• [What to produce]: Write out all of the data exactly as it appears.

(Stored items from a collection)
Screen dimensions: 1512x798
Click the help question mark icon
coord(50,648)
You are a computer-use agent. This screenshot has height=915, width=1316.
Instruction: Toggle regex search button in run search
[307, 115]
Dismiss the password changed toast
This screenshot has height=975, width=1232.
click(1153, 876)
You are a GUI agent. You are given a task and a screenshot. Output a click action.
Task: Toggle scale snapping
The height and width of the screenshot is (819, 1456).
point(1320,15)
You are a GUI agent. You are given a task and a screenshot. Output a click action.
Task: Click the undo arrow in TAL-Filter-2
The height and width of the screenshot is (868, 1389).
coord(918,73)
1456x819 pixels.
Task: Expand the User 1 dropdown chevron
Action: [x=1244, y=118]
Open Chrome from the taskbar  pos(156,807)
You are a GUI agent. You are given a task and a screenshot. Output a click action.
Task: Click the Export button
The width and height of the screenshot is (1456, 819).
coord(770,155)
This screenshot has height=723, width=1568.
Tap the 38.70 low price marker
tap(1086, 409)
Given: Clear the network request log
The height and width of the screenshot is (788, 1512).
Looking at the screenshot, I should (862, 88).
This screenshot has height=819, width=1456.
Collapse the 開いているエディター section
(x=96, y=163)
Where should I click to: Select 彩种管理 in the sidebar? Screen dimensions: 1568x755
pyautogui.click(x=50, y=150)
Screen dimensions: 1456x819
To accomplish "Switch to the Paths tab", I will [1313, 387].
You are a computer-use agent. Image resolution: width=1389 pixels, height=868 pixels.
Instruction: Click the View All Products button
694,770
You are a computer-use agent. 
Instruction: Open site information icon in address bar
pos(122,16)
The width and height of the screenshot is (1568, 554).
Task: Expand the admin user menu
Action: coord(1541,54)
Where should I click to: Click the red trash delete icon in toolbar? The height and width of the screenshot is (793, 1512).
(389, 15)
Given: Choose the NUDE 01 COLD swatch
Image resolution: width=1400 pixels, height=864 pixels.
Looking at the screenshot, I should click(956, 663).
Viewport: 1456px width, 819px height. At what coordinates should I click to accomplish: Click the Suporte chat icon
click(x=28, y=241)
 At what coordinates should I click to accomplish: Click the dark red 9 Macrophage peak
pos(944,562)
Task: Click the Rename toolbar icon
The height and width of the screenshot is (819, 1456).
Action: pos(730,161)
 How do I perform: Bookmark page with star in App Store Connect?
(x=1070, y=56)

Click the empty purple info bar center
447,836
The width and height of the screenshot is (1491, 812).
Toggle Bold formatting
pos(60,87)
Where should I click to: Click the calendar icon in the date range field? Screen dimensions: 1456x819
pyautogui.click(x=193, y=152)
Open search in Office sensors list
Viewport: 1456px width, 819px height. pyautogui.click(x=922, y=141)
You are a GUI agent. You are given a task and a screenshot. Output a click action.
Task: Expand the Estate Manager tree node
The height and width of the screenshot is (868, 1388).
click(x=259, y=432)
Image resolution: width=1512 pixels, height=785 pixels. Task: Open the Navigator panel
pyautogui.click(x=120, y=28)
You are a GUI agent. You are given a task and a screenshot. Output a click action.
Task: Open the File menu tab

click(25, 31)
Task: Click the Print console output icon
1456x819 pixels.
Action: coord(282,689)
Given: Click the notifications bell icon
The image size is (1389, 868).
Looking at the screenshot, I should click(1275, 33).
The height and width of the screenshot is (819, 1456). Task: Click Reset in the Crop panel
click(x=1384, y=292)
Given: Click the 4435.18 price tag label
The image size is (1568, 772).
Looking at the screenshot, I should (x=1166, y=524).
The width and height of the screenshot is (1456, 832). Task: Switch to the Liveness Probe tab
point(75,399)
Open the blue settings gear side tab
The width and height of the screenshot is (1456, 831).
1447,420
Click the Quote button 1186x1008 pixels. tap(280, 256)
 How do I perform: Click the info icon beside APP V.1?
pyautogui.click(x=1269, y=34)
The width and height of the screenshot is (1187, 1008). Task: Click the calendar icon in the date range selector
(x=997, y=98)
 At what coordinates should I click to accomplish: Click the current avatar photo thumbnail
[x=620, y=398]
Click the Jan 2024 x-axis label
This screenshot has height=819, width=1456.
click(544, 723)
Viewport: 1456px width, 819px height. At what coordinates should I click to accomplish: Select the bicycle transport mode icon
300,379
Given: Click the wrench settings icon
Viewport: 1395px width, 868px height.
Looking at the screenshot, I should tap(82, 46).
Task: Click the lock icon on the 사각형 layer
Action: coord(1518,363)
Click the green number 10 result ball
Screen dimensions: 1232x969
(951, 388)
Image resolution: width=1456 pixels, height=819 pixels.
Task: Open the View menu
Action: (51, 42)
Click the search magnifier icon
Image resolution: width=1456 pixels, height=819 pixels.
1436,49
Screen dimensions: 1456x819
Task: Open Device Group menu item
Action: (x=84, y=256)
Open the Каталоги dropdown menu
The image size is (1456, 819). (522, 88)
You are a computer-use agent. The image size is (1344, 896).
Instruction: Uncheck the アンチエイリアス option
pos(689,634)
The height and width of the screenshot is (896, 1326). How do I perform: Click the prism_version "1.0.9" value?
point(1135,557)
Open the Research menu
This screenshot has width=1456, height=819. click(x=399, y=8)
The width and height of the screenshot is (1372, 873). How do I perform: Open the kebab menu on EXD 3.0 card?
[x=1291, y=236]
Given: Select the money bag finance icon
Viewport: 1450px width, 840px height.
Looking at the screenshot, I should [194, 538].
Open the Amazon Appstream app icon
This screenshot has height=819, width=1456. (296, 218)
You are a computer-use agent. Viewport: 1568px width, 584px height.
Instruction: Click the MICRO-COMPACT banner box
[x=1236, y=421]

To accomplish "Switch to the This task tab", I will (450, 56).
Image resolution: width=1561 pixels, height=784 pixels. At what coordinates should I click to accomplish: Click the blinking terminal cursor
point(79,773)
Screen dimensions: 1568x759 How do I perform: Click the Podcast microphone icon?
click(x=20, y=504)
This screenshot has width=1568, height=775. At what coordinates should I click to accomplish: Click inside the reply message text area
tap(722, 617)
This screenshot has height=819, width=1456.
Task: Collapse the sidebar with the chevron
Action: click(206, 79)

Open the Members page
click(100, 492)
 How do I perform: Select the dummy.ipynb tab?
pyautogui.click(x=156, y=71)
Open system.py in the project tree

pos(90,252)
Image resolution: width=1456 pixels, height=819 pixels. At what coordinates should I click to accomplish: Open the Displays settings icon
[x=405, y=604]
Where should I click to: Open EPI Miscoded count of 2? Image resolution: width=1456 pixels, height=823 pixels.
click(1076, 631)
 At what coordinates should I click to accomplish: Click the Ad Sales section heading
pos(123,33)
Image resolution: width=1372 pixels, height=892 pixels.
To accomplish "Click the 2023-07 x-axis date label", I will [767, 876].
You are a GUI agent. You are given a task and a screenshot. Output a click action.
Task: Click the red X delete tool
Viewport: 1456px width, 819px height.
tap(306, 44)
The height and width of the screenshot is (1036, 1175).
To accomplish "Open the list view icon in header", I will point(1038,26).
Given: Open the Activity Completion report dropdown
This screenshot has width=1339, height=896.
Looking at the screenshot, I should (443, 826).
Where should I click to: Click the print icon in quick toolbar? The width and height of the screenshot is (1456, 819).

• [Answer for the task]:
Screen dimensions: 1512x798
Click the help question mark icon
coord(50,648)
You are a computer-use agent. This screenshot has height=915, width=1316.
Instruction: Toggle regex search button in run search
[307, 115]
Dismiss the password changed toast
This screenshot has height=975, width=1232.
click(1153, 876)
You are a GUI agent. You are given a task and a screenshot. Output a click action.
Task: Toggle scale snapping
The height and width of the screenshot is (819, 1456).
point(1320,15)
You are a GUI agent. You are given a task and a screenshot. Output a click action.
Task: Click the undo arrow in TAL-Filter-2
The height and width of the screenshot is (868, 1389).
coord(918,73)
1456x819 pixels.
Task: Expand the User 1 dropdown chevron
Action: [x=1244, y=118]
Open Chrome from the taskbar  pos(156,807)
You are a GUI agent. You are given a task and a screenshot. Output a click action.
Task: Click the Export button
The width and height of the screenshot is (1456, 819).
coord(770,155)
This screenshot has height=723, width=1568.
Tap the 38.70 low price marker
tap(1086, 409)
Given: Clear the network request log
The height and width of the screenshot is (788, 1512).
Looking at the screenshot, I should (862, 88).
This screenshot has height=819, width=1456.
Collapse the 開いているエディター section
(x=96, y=163)
Where should I click to: Select 彩种管理 in the sidebar? Screen dimensions: 1568x755
pyautogui.click(x=50, y=150)
Screen dimensions: 1456x819
To accomplish "Switch to the Paths tab", I will [1313, 387].
You are a computer-use agent. Image resolution: width=1389 pixels, height=868 pixels.
Instruction: Click the View All Products button
694,770
You are a computer-use agent. 
Instruction: Open site information icon in address bar
pos(122,16)
The width and height of the screenshot is (1568, 554).
Task: Expand the admin user menu
Action: coord(1541,54)
Where should I click to: Click the red trash delete icon in toolbar? The height and width of the screenshot is (793, 1512).
(389, 15)
Given: Choose the NUDE 01 COLD swatch
Image resolution: width=1400 pixels, height=864 pixels.
Looking at the screenshot, I should click(956, 663).
Viewport: 1456px width, 819px height. At what coordinates should I click to accomplish: Click the Suporte chat icon
click(x=28, y=241)
 At what coordinates should I click to accomplish: Click the dark red 9 Macrophage peak
pos(944,562)
Task: Click the Rename toolbar icon
The height and width of the screenshot is (819, 1456).
Action: pos(730,161)
 How do I perform: Bookmark page with star in App Store Connect?
(x=1070, y=56)

Click the empty purple info bar center
447,836
The width and height of the screenshot is (1491, 812).
Toggle Bold formatting
pos(60,87)
Where should I click to: Click the calendar icon in the date range field? Screen dimensions: 1456x819
pyautogui.click(x=193, y=152)
Open search in Office sensors list
Viewport: 1456px width, 819px height. pyautogui.click(x=922, y=141)
You are a GUI agent. You are given a task and a screenshot. Output a click action.
Task: Expand the Estate Manager tree node
The height and width of the screenshot is (868, 1388).
click(x=259, y=432)
Image resolution: width=1512 pixels, height=785 pixels. Task: Open the Navigator panel
pyautogui.click(x=120, y=28)
You are a GUI agent. You are given a task and a screenshot. Output a click action.
Task: Open the File menu tab

click(25, 31)
Task: Click the Print console output icon
1456x819 pixels.
Action: coord(282,689)
Given: Click the notifications bell icon
The image size is (1389, 868).
Looking at the screenshot, I should click(1275, 33).
The height and width of the screenshot is (819, 1456). Task: Click Reset in the Crop panel
click(x=1384, y=292)
Given: Click the 4435.18 price tag label
The image size is (1568, 772).
Looking at the screenshot, I should (x=1166, y=524).
The width and height of the screenshot is (1456, 832). Task: Switch to the Liveness Probe tab
point(75,399)
Open the blue settings gear side tab
The width and height of the screenshot is (1456, 831).
1447,420
Click the Quote button 1186x1008 pixels. tap(280, 256)
 How do I perform: Click the info icon beside APP V.1?
pyautogui.click(x=1269, y=34)
The width and height of the screenshot is (1187, 1008). Task: Click the calendar icon in the date range selector
(x=997, y=98)
 At what coordinates should I click to accomplish: Click the current avatar photo thumbnail
[x=620, y=398]
Click the Jan 2024 x-axis label
This screenshot has height=819, width=1456.
click(544, 723)
Viewport: 1456px width, 819px height. At what coordinates should I click to accomplish: Select the bicycle transport mode icon
300,379
Given: Click the wrench settings icon
Viewport: 1395px width, 868px height.
Looking at the screenshot, I should tap(82, 46).
Task: Click the lock icon on the 사각형 layer
Action: coord(1518,363)
Click the green number 10 result ball
Screen dimensions: 1232x969
(951, 388)
Image resolution: width=1456 pixels, height=819 pixels.
Task: Open the View menu
Action: (51, 42)
Click the search magnifier icon
Image resolution: width=1456 pixels, height=819 pixels.
1436,49
Screen dimensions: 1456x819
Task: Open Device Group menu item
Action: (x=84, y=256)
Open the Каталоги dropdown menu
The image size is (1456, 819). (522, 88)
You are a computer-use agent. The image size is (1344, 896).
Instruction: Uncheck the アンチエイリアス option
pos(689,634)
The height and width of the screenshot is (896, 1326). How do I perform: Click the prism_version "1.0.9" value?
point(1135,557)
Open the Research menu
This screenshot has width=1456, height=819. click(x=399, y=8)
The width and height of the screenshot is (1372, 873). How do I perform: Open the kebab menu on EXD 3.0 card?
[x=1291, y=236]
Given: Select the money bag finance icon
Viewport: 1450px width, 840px height.
Looking at the screenshot, I should [194, 538].
Open the Amazon Appstream app icon
This screenshot has height=819, width=1456. (296, 218)
You are a computer-use agent. Viewport: 1568px width, 584px height.
Instruction: Click the MICRO-COMPACT banner box
[x=1236, y=421]

To accomplish "Switch to the This task tab", I will (450, 56).
Image resolution: width=1561 pixels, height=784 pixels. At what coordinates should I click to accomplish: Click the blinking terminal cursor
point(79,773)
Screen dimensions: 1568x759 How do I perform: Click the Podcast microphone icon?
click(x=20, y=504)
This screenshot has width=1568, height=775. At what coordinates should I click to accomplish: Click inside the reply message text area
tap(722, 617)
This screenshot has height=819, width=1456.
Task: Collapse the sidebar with the chevron
Action: click(206, 79)

Open the Members page
click(100, 492)
 How do I perform: Select the dummy.ipynb tab?
pyautogui.click(x=156, y=71)
Open system.py in the project tree

pos(90,252)
Image resolution: width=1456 pixels, height=819 pixels. At what coordinates should I click to accomplish: Open the Displays settings icon
[x=405, y=604]
Where should I click to: Open EPI Miscoded count of 2? Image resolution: width=1456 pixels, height=823 pixels.
click(1076, 631)
 At what coordinates should I click to accomplish: Click the Ad Sales section heading
pos(123,33)
Image resolution: width=1372 pixels, height=892 pixels.
To accomplish "Click the 2023-07 x-axis date label", I will [767, 876].
You are a GUI agent. You are given a task and a screenshot. Output a click action.
Task: Click the red X delete tool
Viewport: 1456px width, 819px height.
tap(306, 44)
The height and width of the screenshot is (1036, 1175).
To accomplish "Open the list view icon in header", I will point(1038,26).
Given: Open the Activity Completion report dropdown
This screenshot has width=1339, height=896.
Looking at the screenshot, I should (443, 826).
Where should I click to: Click the print icon in quick toolbar? The width and height of the screenshot is (1456, 819).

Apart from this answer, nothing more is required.